Holiday. He has an image of Polly in the shade of a beach umbrella. “All right.”
It is all right. Mercer always gets him out of it. Mercer always can. And with the bold receptionist somewhere around, Joe Spork feels suddenly very content in the Raspberry Room of Noblewhite Cradle.
VII
Cuparah;
dinner with the Opium Khan;
close encounters with insects and bananas.
In the fitful dreams of Edie Banister, crazy old punk lady and dogbearing fugitive, the broad black deck of Cuparah is slick with brine, and she reels as another wave strikes the bow. The ship yaws hugely, lurching in the swell. Edie swallows bile, but even the sense of imminent vomiting can’t dampen her delight.
Cuparah is a submarine.
More than that, it is a Ruskinite submarine, a nacred, seaswell ghost which cuts through one wave and plays on the next. The shape is functional—a whale-ish blunt-headed shape, swirled with weird water patterns for camouflage, asymmetrical and misleading—but every detail is splendid.

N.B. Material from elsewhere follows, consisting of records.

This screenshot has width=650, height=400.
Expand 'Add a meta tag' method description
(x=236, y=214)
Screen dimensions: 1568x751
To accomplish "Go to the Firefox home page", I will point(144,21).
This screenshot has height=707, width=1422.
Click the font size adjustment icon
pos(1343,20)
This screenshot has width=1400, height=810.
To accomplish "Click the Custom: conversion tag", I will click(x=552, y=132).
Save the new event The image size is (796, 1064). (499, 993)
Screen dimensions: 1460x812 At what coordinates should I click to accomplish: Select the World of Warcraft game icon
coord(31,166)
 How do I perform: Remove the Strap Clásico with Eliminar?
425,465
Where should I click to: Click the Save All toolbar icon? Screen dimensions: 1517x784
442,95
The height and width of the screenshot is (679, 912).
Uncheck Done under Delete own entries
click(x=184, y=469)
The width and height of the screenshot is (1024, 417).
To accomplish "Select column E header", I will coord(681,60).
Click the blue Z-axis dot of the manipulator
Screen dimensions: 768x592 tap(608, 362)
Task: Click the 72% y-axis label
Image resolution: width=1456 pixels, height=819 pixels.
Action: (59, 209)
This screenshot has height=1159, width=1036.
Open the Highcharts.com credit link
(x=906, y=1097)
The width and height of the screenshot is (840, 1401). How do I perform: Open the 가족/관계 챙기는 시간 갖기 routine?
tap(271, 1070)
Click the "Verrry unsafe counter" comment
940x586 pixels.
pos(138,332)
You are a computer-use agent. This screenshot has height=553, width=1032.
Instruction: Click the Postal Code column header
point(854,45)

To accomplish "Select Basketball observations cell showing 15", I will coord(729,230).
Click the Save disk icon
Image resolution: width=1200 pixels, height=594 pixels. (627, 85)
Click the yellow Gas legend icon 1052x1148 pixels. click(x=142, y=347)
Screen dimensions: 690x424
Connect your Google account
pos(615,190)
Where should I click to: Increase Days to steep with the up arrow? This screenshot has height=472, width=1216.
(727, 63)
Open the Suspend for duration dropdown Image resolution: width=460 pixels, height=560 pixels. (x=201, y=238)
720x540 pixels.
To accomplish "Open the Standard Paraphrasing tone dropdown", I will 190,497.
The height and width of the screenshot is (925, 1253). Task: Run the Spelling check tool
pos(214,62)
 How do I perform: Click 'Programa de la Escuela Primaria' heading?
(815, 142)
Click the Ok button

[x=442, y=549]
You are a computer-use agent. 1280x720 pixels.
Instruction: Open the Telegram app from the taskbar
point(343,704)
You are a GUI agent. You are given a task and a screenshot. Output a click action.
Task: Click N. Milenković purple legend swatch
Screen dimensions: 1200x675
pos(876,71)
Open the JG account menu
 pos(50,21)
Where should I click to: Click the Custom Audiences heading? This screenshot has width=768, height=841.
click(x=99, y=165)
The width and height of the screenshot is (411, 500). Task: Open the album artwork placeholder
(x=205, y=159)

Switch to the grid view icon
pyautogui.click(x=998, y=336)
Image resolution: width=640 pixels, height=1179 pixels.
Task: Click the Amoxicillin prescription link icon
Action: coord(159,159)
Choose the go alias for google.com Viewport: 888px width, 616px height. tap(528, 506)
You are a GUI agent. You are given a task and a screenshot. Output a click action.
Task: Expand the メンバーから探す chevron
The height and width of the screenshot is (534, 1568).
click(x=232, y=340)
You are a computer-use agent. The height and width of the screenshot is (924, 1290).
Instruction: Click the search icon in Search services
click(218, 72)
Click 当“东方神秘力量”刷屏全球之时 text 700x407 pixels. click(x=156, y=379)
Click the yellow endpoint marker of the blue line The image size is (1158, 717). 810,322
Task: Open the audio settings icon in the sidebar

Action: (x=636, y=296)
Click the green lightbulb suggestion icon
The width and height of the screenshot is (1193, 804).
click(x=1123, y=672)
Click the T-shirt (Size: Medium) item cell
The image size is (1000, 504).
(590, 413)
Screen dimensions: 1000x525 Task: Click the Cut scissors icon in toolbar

The conning tower is swept back dramatically, not bolted on but seemingly grown from the body, and inside, a stair unfolds from the main body to the hatchway which makes the tower look like the entrance to a ballroom. The hatch itself is trimmed on the underneath with oiled brown leather, tooled with the names of the men who built it, and despite years of use the principal odour wafting from below is leather and varnish: warm, living smells.
“For Christ’s sake, get up here and in,” Amanda Baines says. Corporal Albert Pritchard—known mostly as Songbird, and last seen gasping in Mrs. Sekuni’s Number 4 wristlock—gamely grips Edie by the shoulder and buttock and boosts her over the guard rail to the hatch. Songbird is one of Edie’s lads, a team of veteran uglies who will support her by breaking heads and blowing things up should she require it. The others are already on board and no doubt arguing over bunks.
Edie peers down into the depths of Cuparah. There’s red light in the depths, and a cool scent of unwashed male rises out of the dark. Curiously, her nausea ebbs. She climbs down inside the hatch, and Songbird follows.
“Welcome aboard,” Amanda Baines says, passing Edie a waxed canvas grip filled with something heavy and soft. Behind her, the rest of Songbird’s squad nod greetings and grin shyly. Edie’s command. Her boys. Lethal and wicked and noble as the day.
Edie nods, stares at the narrow gang and breathes in the air. A Ruskinite, draped in black, hurries past with a strange brass tool in one hand and a concentrated expression on his face. As he passes through a hatch, she sees in the cabin beyond a familiar bank of valves and vacuum tubes. Of course. What could be more mobile, or more difficult to destroy, than a submarine code-breaking station?
The dead man’s hatches between compartments are fitted out in brass, and the cut steel is scrolled with elegant spirals and curlicues, a maker’s mark stamped into the upper left quadrant. Mockley fecit. “Mockley made me.” Edie grins. Nice to know who created the machine on which your life depends. She trusts Mockley, and hence also Cuparah. When she looks up, she finds a wide sky above her, a beautiful illusion of clouds and air. Cuparah is a thing to lift the heart, even down here in the dark beneath the waves.